Oped: Census question hurts equity efforts

Nikki Highsmith Vernick
Tribune News Service

"Is this person a citizen of the United States?" This simple question, which the Census Bureau is proposing to add to the 2020 census, could disrupt the once-every-10-years count of our national population. Our country already struggles to adequately count people of color and people in poverty. The citizenship question would surely decrease immigrant participation and compound the challenge of counting all Marylanders — and the census matters to Marylanders.

The federal government uses census data to distribute more than $675 billion in funds, so an undercount would hurt our residents by putting federal funds for vital health and social services at risk. As a health foundation, the Horizon Foundation opposes the addition of the citizenship question and encourages other foundations and nonprofits to do the same.

The Horizon Foundation and its community partners are launching an initiative to advance equitable health outcomes in Howard County. Equity means that everyone has a fair and just opportunity to live a long, healthy life — and no one is left behind because of who they are or where they live. Research shows that some members of our community face barriers to good health, overall wellness and opportunity. Communities of color, in particular, experience higher levels of chronic disease, deaths and disabilities.

The citizenship question is really an issue of equity. Our grantees see the fear some residents face daily in today's anti-immigration climate. A growing distrust of the government will make it even harder to achieve a fair and accurate census count. In fact, the U.S. Census Bureau's own 2017 research found unprecedented concerns among immigrants and those living with immigrants about responding to census takers' questions, because of worry that the information might be shared with other government agencies and used against them or their loved ones. Even Census Bureau staff have warned that adding the citizenship question would increase non-response, especially since the bureau has not had an opportunity to test the question in the current national climate or with the survey instrument that will be used in 2020.

> _Exercise data_
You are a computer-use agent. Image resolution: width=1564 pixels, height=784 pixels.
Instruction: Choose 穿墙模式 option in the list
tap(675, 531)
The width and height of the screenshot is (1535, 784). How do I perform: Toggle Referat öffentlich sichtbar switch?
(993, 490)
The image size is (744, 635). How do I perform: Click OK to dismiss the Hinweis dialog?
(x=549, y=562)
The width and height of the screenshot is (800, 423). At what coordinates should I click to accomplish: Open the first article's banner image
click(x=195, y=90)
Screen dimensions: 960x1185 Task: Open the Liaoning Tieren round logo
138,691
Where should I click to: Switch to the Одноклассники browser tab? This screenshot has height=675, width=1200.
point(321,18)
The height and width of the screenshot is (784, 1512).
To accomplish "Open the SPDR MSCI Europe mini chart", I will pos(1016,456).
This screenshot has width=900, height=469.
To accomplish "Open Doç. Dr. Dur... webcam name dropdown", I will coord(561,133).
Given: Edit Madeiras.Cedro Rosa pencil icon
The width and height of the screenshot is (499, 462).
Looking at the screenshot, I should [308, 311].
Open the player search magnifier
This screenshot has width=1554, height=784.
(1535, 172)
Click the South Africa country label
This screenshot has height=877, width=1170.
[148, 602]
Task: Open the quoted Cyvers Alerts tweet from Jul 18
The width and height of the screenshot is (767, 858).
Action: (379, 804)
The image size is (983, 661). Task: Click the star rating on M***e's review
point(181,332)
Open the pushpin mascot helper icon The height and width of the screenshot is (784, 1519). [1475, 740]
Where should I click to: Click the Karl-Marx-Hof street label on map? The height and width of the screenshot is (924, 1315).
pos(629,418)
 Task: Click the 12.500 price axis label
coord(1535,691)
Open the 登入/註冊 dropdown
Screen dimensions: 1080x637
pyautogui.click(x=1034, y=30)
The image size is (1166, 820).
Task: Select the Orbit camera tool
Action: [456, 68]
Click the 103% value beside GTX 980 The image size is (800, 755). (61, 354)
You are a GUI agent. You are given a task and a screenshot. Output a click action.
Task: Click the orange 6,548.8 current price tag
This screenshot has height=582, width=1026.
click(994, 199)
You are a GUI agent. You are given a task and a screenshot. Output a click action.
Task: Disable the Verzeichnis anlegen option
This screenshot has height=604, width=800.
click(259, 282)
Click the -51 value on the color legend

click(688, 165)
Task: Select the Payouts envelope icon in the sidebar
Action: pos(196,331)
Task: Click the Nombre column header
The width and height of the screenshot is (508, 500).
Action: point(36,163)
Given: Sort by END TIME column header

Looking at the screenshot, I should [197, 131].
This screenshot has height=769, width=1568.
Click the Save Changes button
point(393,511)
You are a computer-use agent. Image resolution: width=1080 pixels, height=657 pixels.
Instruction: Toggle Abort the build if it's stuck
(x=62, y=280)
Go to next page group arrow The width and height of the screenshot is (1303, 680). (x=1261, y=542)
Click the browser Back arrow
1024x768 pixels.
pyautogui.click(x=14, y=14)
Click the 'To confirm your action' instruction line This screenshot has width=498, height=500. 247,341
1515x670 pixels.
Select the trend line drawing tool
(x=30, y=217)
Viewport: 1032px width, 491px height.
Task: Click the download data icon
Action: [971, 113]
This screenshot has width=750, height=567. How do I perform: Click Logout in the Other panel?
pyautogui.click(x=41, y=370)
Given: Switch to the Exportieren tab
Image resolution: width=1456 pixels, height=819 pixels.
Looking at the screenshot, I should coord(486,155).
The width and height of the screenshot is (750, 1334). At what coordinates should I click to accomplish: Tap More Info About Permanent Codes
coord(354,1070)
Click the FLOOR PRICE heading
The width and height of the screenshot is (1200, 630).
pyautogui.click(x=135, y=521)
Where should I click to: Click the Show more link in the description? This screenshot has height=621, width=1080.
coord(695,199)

> _Assignment 1_
Reproduce verbatim from the census op-ed the stretch from "Nikki Highsmith Vernick" through "matters to Marylanders.".
> _Assignment 2_
The census op-ed names what communities of color experience at higher levels. List every one of these items.

> _Exercise result 1_
Nikki Highsmith Vernick
Tribune News Service

"Is this person a citizen of the United States?" This simple question, which the Census Bureau is proposing to add to the 2020 census, could disrupt the once-every-10-years count of our national population. Our country already struggles to adequately count people of color and people in poverty. The citizenship question would surely decrease immigrant participation and compound the challenge of counting all Marylanders — and the census matters to Marylanders.

> _Exercise result 2_
- Chronic disease
- Deaths
- Disabilities